### ESTRATTO:
----

Compositore raffinato, autore dalla penna sensibile e dalla visione lucida sull’evoluzione del panorama musicale italiano, Roberto Zappalorto ha firmato brani per artisti come Ron, Franco Califano, Giusy Ferreri, Mietta, Gerardina Trovato, Paolo Meneguzzi, Massimo Di Cataldo, Stefano Zarfati, e vanta tre partecipazioni al Festival di Sanremo, oltre ad alcune collaborazioni con “Amici”.

Dopo anni di lavoro in studio e numerose pubblicazioni, Zappalorto, con lo pseudonimo Roberto Zappy, torna con il brano Mi conosci a memoria, un nuovo singolo che apre la strada a un album in uscita, nel segno dell’autenticità e dell’amore per la musica. In questa intervista ci racconta il suo percorso, il suo pensiero sul mondo discografico di ieri e di oggi, e cosa significa davvero scrivere una canzone che resti nel tempo.

Intervista a Roberto Zappalorto

Roberto, hai avuto l’onore di stare alla corte di Franco Migliacci. Com’è andata?

È stato un punto di riferimento fondamentale per me, al pari di autori come Mogol o Giancarlo Bigazzi. Con lui ho passato dieci anni, ascoltando i suoi consigli. Era uno dei più grandi autori della nostra musica e oggi, secondo me, è ricordato troppo poco.»

Com’è cambiata secondo te la scrittura delle canzoni oggi rispetto al passato?

Una volta una canzone nasceva da un’idea, da un’urgenza espressiva. Io mi considero un compositore di razza: mi viene un’idea e la scrivo. Poi la propongo all’artista e vediamo se interessa. Ma oggi vedo che spesso una canzone porta sei o sette firme. E magari, a scriverla, è stato solo uno.

Cosa pensi di questo meccanismo così diffuso, anche a livello internazionale?

----

(Righe archiviate)
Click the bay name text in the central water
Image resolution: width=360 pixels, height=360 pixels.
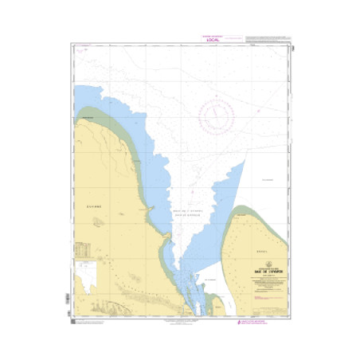pyautogui.click(x=187, y=212)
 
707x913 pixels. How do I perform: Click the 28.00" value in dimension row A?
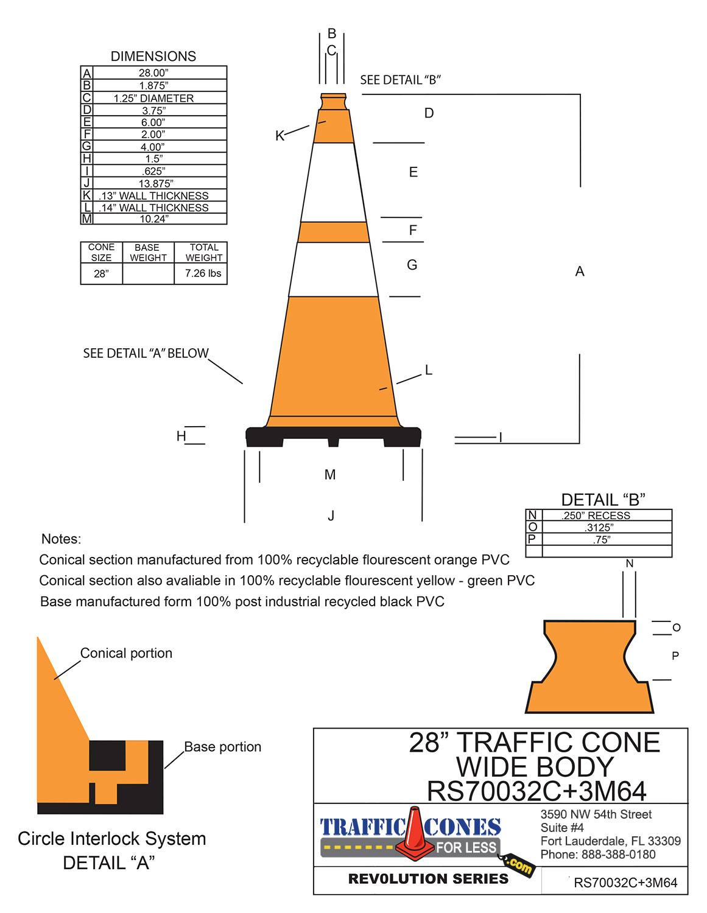[153, 73]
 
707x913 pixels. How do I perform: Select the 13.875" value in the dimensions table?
[156, 183]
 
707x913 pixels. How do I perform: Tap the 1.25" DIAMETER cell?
[153, 98]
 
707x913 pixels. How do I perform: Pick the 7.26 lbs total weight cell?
[203, 273]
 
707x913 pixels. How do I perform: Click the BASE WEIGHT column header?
[147, 253]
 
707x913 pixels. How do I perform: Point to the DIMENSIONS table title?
[153, 57]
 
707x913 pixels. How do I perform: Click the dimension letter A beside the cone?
[580, 271]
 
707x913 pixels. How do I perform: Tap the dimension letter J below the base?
[331, 516]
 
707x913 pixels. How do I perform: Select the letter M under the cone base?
[330, 475]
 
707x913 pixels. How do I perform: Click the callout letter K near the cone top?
[280, 136]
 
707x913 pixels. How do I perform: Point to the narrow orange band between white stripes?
[334, 232]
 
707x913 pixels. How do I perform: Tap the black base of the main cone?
[333, 436]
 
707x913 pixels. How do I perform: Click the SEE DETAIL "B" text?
[400, 80]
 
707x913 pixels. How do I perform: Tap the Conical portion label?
[126, 653]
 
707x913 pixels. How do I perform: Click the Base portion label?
[222, 747]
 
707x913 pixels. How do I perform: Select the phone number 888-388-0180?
[618, 855]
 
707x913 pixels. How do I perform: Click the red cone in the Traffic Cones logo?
[415, 831]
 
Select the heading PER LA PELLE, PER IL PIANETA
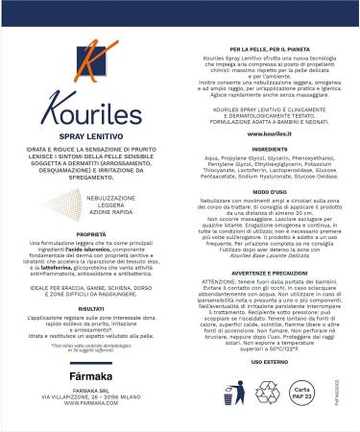(x=268, y=46)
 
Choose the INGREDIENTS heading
(x=268, y=151)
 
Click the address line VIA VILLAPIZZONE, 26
(x=90, y=396)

----

### COMPITO BREVE 1:
Rispondi a queste domande sull'intervista:
(a) A quante edizioni del Festival di Sanremo ha partecipato Zappalorto?
(b) Con quale pseudonimo torna con il brano Mi conosci a memoria?
(c) Quanti anni ha passato con Franco Migliacci?
### COMPITO BREVE 2:
Puoi riscrivere il passo dell'intervista compreso tra "Roberto, hai avuto" e "rispetto al passato?", entrambi inclusi, sostituendo "consigli" con "suggerimenti"?
Le righe sono materiale a sé, separato dall'intervista.

### RISULTATO ATTESO 1:
(a) Tre.
(b) Roberto Zappy.
(c) Dieci anni.

### RISULTATO ATTESO 2:
Roberto, hai avuto l’onore di stare alla corte di Franco Migliacci. Com’è andata?

È stato un punto di riferimento fondamentale per me, al pari di autori come Mogol o Giancarlo Bigazzi. Con lui ho passato dieci anni, ascoltando i suoi suggerimenti. Era uno dei più grandi autori della nostra musica e oggi, secondo me, è ricordato troppo poco.»

Com’è cambiata secondo te la scrittura delle canzoni oggi rispetto al passato?